# Task details:
Please pull out every line of the listing below that contains the word "This", matching its capitalization, and copy each such line in full.

[Collected data entries]
━━━━━━━━━━

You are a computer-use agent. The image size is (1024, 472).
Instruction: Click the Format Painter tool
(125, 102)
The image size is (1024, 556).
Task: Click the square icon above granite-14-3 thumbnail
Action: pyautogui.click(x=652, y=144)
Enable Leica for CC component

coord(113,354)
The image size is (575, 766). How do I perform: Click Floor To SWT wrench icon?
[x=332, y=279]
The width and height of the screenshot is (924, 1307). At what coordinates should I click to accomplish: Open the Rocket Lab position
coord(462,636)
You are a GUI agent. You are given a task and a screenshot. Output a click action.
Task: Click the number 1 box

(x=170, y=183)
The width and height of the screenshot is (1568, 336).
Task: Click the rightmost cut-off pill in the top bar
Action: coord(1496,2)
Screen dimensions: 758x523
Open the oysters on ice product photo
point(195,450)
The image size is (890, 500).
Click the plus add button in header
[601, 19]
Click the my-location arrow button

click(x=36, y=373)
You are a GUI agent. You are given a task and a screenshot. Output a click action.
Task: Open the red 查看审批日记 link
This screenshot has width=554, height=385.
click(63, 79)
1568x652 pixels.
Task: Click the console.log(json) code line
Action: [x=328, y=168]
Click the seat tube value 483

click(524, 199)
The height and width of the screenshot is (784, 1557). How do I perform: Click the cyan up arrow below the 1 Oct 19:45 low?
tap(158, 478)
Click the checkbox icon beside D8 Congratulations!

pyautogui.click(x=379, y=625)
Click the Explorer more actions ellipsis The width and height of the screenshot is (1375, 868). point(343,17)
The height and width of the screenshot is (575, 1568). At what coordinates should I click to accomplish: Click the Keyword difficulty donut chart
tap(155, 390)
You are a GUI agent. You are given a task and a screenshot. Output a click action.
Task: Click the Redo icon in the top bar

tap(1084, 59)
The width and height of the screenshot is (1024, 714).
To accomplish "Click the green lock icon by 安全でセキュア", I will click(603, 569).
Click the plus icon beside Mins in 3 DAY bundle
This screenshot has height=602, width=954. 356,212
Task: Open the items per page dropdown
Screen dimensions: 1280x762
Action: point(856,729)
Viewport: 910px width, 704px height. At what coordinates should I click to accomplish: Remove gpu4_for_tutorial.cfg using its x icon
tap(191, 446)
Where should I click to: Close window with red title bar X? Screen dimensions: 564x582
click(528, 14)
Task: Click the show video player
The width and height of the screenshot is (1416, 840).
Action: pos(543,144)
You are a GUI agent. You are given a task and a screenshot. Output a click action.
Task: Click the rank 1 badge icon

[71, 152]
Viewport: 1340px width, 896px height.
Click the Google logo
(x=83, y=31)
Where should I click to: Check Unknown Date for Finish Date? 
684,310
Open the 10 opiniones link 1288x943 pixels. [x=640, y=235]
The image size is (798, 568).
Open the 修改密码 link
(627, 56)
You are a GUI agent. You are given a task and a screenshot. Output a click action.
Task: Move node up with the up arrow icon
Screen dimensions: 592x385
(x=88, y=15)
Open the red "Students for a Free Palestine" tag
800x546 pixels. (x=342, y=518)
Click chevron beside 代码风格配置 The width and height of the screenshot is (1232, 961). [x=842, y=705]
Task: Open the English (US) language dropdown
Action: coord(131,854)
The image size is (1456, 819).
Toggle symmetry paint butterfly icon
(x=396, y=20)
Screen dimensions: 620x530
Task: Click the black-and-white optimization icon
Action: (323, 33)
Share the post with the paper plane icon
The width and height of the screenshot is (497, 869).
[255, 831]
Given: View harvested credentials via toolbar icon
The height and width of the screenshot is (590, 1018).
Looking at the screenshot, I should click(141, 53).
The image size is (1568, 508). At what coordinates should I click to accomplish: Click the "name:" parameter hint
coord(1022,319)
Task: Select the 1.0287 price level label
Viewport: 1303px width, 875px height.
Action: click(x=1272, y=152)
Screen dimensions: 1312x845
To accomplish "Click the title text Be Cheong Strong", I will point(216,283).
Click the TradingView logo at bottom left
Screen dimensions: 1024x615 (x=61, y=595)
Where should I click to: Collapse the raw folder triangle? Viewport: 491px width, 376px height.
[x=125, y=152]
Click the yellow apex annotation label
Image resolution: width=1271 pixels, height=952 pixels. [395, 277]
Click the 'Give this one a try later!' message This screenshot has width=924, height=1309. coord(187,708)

━━━━━━━━━━

# Full output:
This screenshot has width=554, height=385.
This screenshot has height=602, width=954. 356,212
Click the 'Give this one a try later!' message This screenshot has width=924, height=1309. coord(187,708)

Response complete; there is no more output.